In Harry Potter Hagrid was half-giant, half-human. Giants are meant to be up to 20 foot tall. JK Rowling probably considered the implied logistics of this because she made his dad the human, which implies a somewhat less violent conception. As a tween I could never shake the ungodly image of Hagrid sr. crawling his way into a cavernous mimsy and beating one off. [nb]A visual that is slightly echoed in my avatar.[/nb]


Beech

Here's a Pixar Studio Story short that explains the issue of the Cars having no hands. Confirming their brains are just beyond the doors... http://www.youtube.com/watch?v=nOaMkJHBUBg

Chichester Cathedral

#18
How do they drill for oil?

Fuck me.

Brundle-Fly


Replies From View

#20
Older viewers will remember a "Mr Potato Head's Soul" dilemma in Terminator 2's T-1000.

There's a bit in that film where the T-1000 loses a bit of his arm in a car, which is then chucked onto the road where it becomes liquid; the T-1000 then walks up to it and absorbs it into his foot.  I've always wondered how many bits of himself the T-1000 could lose and still be a convincing Robert Patrick.  Presumably it wouldn't be efficient for the T-1000 to not regrow its lost limbs, but then over a period of time by losing more and more of its mass it would become a smaller and smaller Robert Patrick.  It would probably take a few goes but surely after a while people would notice that he was no longer the same scale?  You might say it would simply take the identity of a smaller person, but the T-1000 only ever took the form of a person or object with which it had already come into physical contact, and you can't assume it'll have done this before losing its limbs.  And it always defaulted to the form of Robert Patrick anyway, presumably because it saved energy to do so.

And like Mr Potato Head what would happen if you separated the T-1000 into two portions and kept these in separate containers?  Would the portions remain liquid and slosh angrily yet impotently around for all eternity?  Surely Schwarzenegger and the Connors would have done this in the film then?  I can only assume that the two portions of T-1000 would have formed into micro-Robert Patricks that would have then sought one another out for the bulk of the film, then joyously smashed into one another like Station in Bill and Ted's Bogus Journey.

Yes.

Thomas

To further the initial problem, the tortilla is ripped into pieces and a segment featuring one of Mr Potato Head's arms (and eyes) alerts the other.

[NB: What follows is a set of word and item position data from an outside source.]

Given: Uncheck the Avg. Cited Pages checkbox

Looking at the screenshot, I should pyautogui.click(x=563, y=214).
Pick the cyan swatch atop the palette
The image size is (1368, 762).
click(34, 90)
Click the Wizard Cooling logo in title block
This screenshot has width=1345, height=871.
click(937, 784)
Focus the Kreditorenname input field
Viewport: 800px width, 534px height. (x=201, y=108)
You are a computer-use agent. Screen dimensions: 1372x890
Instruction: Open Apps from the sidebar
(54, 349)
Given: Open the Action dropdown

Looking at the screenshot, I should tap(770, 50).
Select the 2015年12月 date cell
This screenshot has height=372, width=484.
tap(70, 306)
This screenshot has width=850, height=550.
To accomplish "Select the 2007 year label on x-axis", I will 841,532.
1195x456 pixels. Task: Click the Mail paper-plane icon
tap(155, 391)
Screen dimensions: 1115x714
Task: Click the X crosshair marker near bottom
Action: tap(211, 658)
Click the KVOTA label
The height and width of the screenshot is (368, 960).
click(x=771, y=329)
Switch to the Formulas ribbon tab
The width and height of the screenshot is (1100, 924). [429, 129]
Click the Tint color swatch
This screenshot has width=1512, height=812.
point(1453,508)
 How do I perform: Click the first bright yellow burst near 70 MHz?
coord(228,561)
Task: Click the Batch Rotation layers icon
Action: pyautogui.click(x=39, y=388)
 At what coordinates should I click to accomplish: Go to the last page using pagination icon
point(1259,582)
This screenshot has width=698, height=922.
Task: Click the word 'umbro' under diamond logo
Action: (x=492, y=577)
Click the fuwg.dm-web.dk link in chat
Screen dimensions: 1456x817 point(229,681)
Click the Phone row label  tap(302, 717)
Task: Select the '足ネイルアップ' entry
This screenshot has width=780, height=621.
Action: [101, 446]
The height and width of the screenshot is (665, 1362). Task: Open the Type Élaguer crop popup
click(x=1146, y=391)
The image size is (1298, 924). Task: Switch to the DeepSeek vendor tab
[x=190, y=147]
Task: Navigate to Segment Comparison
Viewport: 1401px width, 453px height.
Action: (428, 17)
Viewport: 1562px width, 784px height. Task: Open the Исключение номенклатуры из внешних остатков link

I've always handwaved[nb]and probably thought too much about[/nb] the issue of his 'soul' by supposing that it's some abstract consciousness strung between all of his detachable features,[nb]Mrs Potato Head, of course, being able to look through a detached eye when it's isolated, miles away.[/nb] always forming one holistic identity - but then why does he appear to split into two distinct identities, interacting with each other, at this point? Or is he just doing a bit of a joke for his own amusement?

Why does George McFly hire someone who tried to violently rape his wife as a servant to the family. Surely the last place you'd want such a person is around the very person he tried to sexually assault?

Does time heal all wounds, no matter how horrific? Or is it a statement on human Pettiness, that George would ignore the dangers of Biff in order to hammer home the shift in their power dynamic, as some kind of passive-aggressive revenge?

Replies From View

Quote from: Bored of Canada on November 06, 2013, 01:29:25 PM
Why does George McFly hire someone who tried to violently rape his wife as a servant to the family. Surely the last place you'd want such a person is around the very person he tried to sexually assault?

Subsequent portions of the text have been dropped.